Exercise details: All lines of the listing that contain "tray" should be shown in full.
==============================
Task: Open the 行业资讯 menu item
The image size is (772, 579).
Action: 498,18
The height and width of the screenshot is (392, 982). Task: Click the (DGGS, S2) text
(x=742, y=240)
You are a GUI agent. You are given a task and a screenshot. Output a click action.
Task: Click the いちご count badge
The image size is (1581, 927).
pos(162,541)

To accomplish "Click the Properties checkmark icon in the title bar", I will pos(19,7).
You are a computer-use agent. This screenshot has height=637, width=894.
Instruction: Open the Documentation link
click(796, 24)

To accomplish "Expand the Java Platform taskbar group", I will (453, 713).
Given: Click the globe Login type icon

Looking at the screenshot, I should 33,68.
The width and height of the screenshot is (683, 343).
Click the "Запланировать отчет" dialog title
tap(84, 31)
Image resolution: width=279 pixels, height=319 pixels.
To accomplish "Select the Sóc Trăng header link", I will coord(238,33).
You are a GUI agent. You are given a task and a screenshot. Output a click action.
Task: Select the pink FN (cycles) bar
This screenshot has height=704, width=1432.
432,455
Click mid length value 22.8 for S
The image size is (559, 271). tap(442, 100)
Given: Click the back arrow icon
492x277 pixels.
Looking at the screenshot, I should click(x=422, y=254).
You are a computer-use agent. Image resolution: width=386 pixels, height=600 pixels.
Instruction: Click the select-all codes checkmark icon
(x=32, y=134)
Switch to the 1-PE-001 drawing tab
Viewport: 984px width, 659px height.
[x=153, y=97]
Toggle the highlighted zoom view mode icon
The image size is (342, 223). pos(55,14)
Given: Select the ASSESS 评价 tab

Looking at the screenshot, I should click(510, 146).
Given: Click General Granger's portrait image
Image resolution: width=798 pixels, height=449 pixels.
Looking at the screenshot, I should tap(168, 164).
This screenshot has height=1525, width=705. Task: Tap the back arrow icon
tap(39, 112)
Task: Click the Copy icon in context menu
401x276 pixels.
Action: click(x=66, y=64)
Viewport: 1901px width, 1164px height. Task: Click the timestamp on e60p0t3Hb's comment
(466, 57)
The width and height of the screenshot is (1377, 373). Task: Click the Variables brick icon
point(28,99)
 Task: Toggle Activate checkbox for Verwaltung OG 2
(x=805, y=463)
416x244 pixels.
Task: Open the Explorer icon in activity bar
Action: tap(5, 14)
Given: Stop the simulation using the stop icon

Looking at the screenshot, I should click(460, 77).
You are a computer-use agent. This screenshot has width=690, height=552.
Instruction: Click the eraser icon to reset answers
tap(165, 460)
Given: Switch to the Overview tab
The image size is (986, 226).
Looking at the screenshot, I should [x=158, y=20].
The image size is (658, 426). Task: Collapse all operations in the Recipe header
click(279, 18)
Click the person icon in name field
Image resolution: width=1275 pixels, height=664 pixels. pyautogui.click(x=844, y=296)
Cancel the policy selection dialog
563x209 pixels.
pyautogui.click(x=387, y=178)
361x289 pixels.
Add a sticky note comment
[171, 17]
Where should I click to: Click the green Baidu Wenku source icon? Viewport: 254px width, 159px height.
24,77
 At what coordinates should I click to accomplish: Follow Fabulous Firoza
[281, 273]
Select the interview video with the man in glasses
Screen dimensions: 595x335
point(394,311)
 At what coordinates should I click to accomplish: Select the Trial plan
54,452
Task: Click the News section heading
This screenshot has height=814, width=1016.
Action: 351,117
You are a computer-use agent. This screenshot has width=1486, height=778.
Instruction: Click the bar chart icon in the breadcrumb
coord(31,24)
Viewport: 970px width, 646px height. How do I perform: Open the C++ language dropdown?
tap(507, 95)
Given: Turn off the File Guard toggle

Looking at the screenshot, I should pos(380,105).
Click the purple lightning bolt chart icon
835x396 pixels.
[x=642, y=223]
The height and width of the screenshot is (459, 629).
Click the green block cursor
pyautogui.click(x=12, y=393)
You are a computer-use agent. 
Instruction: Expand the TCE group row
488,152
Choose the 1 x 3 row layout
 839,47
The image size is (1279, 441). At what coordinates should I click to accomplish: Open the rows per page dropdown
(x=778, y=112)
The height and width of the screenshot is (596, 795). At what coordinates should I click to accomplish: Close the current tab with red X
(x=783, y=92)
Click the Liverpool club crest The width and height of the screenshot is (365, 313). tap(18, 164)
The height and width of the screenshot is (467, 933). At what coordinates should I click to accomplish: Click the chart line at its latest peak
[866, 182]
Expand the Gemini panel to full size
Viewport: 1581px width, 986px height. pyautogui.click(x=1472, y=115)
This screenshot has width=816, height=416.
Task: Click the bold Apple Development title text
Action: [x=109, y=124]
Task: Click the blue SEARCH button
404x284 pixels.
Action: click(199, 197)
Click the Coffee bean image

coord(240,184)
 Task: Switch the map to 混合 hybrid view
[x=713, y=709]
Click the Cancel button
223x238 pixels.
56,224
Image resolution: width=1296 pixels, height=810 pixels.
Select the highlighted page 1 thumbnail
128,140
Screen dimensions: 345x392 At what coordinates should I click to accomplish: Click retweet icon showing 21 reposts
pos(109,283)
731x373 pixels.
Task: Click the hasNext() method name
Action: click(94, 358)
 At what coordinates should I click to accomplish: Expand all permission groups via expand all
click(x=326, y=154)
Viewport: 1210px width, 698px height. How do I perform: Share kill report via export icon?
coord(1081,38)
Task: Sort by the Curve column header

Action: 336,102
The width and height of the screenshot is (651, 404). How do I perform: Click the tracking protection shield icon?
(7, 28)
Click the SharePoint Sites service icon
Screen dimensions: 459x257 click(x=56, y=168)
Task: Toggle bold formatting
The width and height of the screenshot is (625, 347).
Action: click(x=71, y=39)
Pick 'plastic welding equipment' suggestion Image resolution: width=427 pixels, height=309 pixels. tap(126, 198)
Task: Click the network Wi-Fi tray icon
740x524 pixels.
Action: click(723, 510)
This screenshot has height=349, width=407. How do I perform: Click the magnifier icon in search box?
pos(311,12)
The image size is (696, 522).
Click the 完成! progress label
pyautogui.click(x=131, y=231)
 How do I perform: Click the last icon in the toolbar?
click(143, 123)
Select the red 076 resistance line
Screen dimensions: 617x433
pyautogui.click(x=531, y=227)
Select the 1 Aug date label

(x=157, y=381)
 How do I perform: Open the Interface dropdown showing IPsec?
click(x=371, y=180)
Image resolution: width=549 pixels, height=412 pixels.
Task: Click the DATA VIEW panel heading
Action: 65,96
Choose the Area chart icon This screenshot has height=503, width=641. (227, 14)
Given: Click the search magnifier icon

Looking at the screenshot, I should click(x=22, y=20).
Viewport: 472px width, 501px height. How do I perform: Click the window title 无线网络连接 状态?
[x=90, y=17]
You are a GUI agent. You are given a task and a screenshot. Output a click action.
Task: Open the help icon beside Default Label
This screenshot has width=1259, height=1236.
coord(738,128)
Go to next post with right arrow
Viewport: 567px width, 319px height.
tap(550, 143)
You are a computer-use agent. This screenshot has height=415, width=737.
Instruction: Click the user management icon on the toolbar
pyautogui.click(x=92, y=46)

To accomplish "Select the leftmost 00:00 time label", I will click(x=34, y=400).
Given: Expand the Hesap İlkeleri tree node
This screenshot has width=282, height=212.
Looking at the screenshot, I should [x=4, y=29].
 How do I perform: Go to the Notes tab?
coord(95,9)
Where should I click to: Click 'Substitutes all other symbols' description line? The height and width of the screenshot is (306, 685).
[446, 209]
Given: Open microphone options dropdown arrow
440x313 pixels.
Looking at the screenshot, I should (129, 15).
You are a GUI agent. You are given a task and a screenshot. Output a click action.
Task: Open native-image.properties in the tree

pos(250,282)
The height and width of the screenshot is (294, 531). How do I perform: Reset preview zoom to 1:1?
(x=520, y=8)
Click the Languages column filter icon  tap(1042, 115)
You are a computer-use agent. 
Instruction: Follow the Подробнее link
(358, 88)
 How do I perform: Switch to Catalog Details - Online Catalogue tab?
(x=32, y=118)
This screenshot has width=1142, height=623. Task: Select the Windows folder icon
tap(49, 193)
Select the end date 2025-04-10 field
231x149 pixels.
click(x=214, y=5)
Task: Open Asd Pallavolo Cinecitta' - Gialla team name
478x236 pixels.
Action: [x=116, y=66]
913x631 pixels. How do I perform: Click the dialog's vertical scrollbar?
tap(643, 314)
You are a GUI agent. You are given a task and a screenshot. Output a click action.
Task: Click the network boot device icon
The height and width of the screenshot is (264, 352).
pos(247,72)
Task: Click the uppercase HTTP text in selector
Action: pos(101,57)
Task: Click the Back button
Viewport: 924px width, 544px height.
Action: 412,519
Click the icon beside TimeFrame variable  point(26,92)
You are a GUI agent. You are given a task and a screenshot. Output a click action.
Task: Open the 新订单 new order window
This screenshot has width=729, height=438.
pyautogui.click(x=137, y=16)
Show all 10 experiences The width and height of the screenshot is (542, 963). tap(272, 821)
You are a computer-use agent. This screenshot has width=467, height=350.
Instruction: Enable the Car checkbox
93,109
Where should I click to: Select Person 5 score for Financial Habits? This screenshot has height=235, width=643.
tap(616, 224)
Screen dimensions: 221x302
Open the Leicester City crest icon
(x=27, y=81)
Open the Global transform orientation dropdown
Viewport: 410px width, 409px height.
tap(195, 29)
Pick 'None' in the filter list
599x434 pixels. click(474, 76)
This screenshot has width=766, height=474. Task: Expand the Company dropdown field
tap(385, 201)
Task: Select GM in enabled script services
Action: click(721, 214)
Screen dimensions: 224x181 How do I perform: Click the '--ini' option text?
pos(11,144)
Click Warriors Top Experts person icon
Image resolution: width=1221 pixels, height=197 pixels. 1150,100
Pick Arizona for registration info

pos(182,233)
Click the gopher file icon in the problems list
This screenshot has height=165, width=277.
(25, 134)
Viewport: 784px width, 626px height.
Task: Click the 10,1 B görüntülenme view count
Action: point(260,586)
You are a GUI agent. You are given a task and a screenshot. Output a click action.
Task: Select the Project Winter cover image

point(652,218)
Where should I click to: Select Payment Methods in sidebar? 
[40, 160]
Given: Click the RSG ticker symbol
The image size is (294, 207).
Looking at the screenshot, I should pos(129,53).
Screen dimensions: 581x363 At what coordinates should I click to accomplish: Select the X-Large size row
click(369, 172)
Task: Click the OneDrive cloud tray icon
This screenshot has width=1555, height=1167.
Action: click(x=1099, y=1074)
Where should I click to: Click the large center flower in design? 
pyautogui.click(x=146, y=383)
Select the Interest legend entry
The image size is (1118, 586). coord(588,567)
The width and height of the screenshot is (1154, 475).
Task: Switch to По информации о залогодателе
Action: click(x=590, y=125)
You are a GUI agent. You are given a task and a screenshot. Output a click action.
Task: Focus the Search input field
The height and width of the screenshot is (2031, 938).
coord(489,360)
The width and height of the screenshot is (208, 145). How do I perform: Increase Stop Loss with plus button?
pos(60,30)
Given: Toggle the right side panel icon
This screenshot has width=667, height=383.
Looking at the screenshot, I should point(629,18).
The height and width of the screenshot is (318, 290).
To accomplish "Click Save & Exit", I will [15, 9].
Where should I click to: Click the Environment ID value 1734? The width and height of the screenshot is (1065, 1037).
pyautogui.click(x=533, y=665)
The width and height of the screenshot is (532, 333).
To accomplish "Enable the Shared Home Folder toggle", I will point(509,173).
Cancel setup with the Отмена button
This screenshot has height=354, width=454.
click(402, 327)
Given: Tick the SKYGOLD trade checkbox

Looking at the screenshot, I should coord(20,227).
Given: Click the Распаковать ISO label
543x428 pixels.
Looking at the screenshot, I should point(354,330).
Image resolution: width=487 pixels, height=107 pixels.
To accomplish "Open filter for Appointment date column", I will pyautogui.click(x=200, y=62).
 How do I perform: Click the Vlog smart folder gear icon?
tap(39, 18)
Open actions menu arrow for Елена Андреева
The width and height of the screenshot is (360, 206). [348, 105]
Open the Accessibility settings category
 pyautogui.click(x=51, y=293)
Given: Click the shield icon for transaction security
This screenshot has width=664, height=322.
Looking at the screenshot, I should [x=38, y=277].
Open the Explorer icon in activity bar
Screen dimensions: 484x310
==============================
Result for this task:
Task: Click the network Wi-Fi tray icon
Task: Click the OneDrive cloud tray icon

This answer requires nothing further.